--- TASK ---
Reproduce the data verbatim from the line containing "Task: Click the Today label in the top bar" through the end of the data, including both of those lines.

--- GIVEN RECORDS ---
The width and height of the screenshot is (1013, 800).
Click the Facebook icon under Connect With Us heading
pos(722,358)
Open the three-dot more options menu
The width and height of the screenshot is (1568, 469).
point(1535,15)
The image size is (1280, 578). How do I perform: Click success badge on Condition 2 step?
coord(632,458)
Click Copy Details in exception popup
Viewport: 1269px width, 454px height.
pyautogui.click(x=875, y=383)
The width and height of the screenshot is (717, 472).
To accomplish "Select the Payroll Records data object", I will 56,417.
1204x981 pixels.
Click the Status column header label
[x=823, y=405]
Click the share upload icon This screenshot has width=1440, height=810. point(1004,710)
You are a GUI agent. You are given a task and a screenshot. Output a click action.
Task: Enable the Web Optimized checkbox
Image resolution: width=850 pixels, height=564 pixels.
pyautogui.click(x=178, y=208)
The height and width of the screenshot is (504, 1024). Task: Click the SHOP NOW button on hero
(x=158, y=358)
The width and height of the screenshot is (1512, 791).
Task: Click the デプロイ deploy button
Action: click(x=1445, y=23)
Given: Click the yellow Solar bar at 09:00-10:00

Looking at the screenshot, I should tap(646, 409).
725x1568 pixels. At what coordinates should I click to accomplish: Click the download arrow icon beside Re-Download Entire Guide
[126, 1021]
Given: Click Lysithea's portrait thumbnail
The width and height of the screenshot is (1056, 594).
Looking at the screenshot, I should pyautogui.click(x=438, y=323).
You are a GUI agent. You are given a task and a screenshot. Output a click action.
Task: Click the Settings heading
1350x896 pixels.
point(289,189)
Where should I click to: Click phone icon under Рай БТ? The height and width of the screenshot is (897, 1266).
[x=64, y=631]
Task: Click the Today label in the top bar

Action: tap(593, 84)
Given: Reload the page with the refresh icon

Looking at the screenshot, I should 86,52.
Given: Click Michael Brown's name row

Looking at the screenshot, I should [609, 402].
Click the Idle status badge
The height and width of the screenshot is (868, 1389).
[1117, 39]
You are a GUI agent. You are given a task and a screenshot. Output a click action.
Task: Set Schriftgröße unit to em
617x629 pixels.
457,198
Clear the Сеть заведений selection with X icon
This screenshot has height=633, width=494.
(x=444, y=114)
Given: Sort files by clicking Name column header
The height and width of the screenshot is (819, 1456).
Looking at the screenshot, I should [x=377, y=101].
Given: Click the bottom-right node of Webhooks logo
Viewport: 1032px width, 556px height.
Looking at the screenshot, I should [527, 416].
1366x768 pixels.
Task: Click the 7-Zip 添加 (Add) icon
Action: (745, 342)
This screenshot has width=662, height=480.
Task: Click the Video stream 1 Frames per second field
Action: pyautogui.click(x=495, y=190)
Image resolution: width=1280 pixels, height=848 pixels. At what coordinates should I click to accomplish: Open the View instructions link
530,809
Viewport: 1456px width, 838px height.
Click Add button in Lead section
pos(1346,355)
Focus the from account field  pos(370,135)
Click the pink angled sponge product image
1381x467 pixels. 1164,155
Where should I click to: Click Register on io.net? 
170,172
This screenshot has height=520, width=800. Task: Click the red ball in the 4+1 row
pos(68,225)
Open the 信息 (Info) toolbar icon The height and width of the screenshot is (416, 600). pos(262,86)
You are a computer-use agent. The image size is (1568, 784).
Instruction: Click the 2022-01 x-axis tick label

--- TASK RESPONSE ---
Task: Click the Today label in the top bar

Action: tap(593, 84)
Given: Reload the page with the refresh icon

Looking at the screenshot, I should 86,52.
Given: Click Michael Brown's name row

Looking at the screenshot, I should [609, 402].
Click the Idle status badge
The height and width of the screenshot is (868, 1389).
[1117, 39]
You are a GUI agent. You are given a task and a screenshot. Output a click action.
Task: Set Schriftgröße unit to em
617x629 pixels.
457,198
Clear the Сеть заведений selection with X icon
This screenshot has height=633, width=494.
(x=444, y=114)
Given: Sort files by clicking Name column header
The height and width of the screenshot is (819, 1456).
Looking at the screenshot, I should [x=377, y=101].
Given: Click the bottom-right node of Webhooks logo
Viewport: 1032px width, 556px height.
Looking at the screenshot, I should [527, 416].
1366x768 pixels.
Task: Click the 7-Zip 添加 (Add) icon
Action: (745, 342)
This screenshot has width=662, height=480.
Task: Click the Video stream 1 Frames per second field
Action: pyautogui.click(x=495, y=190)
Image resolution: width=1280 pixels, height=848 pixels. At what coordinates should I click to accomplish: Open the View instructions link
530,809
Viewport: 1456px width, 838px height.
Click Add button in Lead section
pos(1346,355)
Focus the from account field  pos(370,135)
Click the pink angled sponge product image
1381x467 pixels. 1164,155
Where should I click to: Click Register on io.net? 
170,172
This screenshot has height=520, width=800. Task: Click the red ball in the 4+1 row
pos(68,225)
Open the 信息 (Info) toolbar icon The height and width of the screenshot is (416, 600). pos(262,86)
You are a computer-use agent. The image size is (1568, 784).
Instruction: Click the 2022-01 x-axis tick label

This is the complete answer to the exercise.